**EXERCISE GOAL:** Within the records that follow, find every line containing the string "agent". Copy those lines.

Segment Start: INFORMATION GIVEN

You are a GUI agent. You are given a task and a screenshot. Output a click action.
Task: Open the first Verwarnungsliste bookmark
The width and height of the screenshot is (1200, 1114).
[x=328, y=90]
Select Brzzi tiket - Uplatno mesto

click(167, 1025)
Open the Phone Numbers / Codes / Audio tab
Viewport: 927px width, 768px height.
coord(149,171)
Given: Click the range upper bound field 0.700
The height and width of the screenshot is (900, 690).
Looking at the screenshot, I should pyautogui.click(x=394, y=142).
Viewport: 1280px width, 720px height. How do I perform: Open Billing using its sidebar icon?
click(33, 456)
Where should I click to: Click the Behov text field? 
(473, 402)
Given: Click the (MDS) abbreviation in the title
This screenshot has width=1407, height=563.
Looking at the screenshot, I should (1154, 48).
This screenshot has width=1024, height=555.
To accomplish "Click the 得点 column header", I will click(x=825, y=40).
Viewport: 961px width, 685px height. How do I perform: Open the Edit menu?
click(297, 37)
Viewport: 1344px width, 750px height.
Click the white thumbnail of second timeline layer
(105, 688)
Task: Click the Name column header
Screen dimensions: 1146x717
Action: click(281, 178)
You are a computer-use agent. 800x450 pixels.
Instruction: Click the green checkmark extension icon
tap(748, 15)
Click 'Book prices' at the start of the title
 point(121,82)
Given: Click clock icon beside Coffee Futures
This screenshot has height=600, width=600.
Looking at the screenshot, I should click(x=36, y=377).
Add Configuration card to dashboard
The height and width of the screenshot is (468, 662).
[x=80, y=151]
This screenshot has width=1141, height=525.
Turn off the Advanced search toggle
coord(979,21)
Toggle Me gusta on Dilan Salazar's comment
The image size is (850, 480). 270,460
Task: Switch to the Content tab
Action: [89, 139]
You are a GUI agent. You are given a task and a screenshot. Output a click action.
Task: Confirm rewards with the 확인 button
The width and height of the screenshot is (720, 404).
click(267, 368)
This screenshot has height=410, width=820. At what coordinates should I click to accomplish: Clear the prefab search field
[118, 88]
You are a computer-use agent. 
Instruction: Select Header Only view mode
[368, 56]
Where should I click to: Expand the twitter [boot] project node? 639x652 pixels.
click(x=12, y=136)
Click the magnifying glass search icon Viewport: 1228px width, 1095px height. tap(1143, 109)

Segment End: INFORMATION GIVEN

**RESPONSE FOR THIS EXERCISE:**
You are a GUI agent. You are given a task and a screenshot. Output a click action.
You are a computer-use agent. 800x450 pixels.
You are a GUI agent. You are given a task and a screenshot. Output a click action.
You are a computer-use agent. 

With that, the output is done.